YouTube Drama encapsulated
YouTube Drama encapsulated YouTube via AncientReality

This was the year low effort content took over YouTube. By low effort content, I’m specifically mentioning commentary channels or YouTubers who play a video game, throw a voiceover over it and then post it to YouTube. These videos are extremely popular in 2016, garnering millions of plays a day from internet denizens who want to hear the words of their favorite popular YouTuber.

Commentary channels have always been a mainstay of YouTube: they are simple to produce, get easy views and in concept aren’t bad. Big YouTubers like Philip Defranco and Boogie2988 have been creating quality videos since YouTube was still in it’s infancy. YouTubers have become the next big celebrities, allowing communities to create their own false messiahs to follow and worship without old media’s influence.

In order to get your 15-minutes of fame before YouTube you had to play by the media’s rules, doing something stupid on television. Now all you need is a microphone and a computer and anything is possible.

The Fine Bros. Rant

Commentary channels have become drama recycling plants. YouTuber A makes an “exposed” video about YouTuber B, who then responds with his own video, creating this infinite loop of videos about mostly nothing. The trend has always existed on YouTube, people love watching people fight, but it didn’t become YouTube’s identity until the Fine Bros. “React World” scandal.

In February of 2016, the Fine Brothers, who make react videos on YouTube, pissed off the whole internet by trying to claim copyright over the word “react.”

YouTubers went nuts over the news, creating videos to try and call out what many on the site called bullshit. From titans like Boogie2988 to channels that were just starting to grow, like h3h3, everyone took a swing at what they felt was an injustice.

These videos did alarmingly well. H3H3’s “The Fine Bros Rant” is sitting around 4 million views, Boogie2988’s “ Reacting to React World by the Fine Bros ” had 3.4 million eyeballs over the course of a few weeks. YouTubers got a taste for blood in the water, and realized going after drama was a lot easier than creating original or unique content.

Content Cop

Since then, channels like LeafyIsHere and Pyrocynical have dominated YouTube, with each commentary channel garnering millions of views every day. These commentators, unlike Boogie or Philly D, would go after much smaller channels and make fun of them relentlessly. Leafyishere made videos of himself insulting children and the mentally handicapped, but the latter was taken down after he became the target for drama .

These YouTubers were doing so much in-fighting and name calling that channels started to pop up just to catalog what was going down. DramaAlert and Scarce are two of the biggest “news” channels on YouTube and they solely focus on the drama that’s been created by YouTubers.
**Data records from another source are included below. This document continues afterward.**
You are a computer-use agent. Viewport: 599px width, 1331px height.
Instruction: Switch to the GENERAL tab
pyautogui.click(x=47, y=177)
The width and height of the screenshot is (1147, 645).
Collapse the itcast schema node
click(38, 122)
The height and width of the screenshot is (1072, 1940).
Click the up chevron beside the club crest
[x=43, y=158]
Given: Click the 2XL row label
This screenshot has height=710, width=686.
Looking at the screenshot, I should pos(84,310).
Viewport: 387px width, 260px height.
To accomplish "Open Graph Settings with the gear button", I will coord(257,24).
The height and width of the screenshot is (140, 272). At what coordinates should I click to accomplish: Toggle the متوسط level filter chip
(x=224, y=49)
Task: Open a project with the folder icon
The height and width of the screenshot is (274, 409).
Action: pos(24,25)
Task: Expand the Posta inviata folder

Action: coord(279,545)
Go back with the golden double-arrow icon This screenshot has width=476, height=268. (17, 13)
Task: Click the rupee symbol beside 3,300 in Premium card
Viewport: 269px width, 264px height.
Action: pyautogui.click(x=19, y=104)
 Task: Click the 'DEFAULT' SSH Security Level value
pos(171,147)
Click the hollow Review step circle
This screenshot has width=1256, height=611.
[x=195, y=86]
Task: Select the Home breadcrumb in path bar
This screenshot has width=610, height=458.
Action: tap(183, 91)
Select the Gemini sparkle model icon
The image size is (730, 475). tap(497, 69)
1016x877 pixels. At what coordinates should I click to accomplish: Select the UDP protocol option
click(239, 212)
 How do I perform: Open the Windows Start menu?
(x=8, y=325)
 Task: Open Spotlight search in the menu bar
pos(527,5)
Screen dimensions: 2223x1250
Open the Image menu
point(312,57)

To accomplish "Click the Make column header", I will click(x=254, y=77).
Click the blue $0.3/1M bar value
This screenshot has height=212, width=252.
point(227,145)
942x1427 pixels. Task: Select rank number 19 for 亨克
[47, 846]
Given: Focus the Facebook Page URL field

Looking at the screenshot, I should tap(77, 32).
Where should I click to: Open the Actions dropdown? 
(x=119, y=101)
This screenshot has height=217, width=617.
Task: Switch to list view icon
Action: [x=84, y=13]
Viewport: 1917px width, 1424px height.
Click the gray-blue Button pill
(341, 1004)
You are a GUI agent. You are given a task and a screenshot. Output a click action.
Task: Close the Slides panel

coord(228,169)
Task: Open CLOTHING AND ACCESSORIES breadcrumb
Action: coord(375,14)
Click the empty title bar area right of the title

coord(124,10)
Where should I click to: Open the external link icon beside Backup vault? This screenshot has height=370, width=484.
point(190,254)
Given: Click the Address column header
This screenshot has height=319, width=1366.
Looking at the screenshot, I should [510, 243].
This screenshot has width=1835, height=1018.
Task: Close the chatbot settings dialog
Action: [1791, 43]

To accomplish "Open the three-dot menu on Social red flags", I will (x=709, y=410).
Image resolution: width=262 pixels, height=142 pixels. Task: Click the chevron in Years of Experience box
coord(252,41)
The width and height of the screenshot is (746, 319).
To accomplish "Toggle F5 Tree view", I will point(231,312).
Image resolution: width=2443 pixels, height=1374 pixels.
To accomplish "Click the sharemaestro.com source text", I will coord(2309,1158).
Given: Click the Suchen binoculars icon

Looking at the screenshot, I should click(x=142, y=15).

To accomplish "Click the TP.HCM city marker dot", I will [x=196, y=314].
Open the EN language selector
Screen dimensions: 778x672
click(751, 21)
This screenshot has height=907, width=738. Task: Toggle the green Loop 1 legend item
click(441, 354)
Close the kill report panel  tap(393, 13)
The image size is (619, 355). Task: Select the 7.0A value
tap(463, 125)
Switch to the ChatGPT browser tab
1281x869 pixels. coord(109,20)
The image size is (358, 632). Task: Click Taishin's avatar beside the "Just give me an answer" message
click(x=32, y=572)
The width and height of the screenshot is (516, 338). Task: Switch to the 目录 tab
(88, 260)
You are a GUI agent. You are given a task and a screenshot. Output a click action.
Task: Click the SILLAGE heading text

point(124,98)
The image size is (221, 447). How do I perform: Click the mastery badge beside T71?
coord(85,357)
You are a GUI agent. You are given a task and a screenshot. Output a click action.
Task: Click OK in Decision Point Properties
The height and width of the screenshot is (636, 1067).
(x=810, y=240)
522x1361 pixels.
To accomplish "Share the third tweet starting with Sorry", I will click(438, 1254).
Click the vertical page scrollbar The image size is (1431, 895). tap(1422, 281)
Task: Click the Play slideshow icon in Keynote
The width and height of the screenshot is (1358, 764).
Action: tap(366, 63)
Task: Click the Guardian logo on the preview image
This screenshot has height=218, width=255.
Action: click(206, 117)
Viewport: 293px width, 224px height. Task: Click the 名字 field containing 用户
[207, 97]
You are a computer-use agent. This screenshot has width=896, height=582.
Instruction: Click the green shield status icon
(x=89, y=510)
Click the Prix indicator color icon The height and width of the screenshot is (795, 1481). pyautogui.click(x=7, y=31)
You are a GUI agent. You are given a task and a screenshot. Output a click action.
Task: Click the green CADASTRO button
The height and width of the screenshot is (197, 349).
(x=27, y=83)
There’s no reason for these drama instigators to stop, they are making truckloads of money. Leafyishere uploads a video everyday and gets one to two million views on each video. It’s expected that he earns upwards of $20,000 to $30,000 a month . YouTube’s algorithm helps content creators who upload long videos as often as possible, showing subscribers their content in the “recommended” section and sidebar of the site.

Can Drama Be Stopped?

No matter what happens, drama will be a huge part of YouTube. There’s nothing a kid likes more after coming home from a long day of school than to curl up with a Red Bull and watch iDubbbz rip another big YouTuber a new one on Content Cop . Asking people to be nice for the sake of being nice just won’t happen when there’s this much money on the line.

My point? YouTube has to change their algorithm to support content creators who put value and time into their work. The amount of uploaded videos a week shouldn’t mean anything, if you subscribe to a channel you should be able to see their newest videos regardless an insignificant statistic.

I have faith that YouTube can be a less toxic community and I can watch Let’s Plays without vitriol and hate being spewed across screen.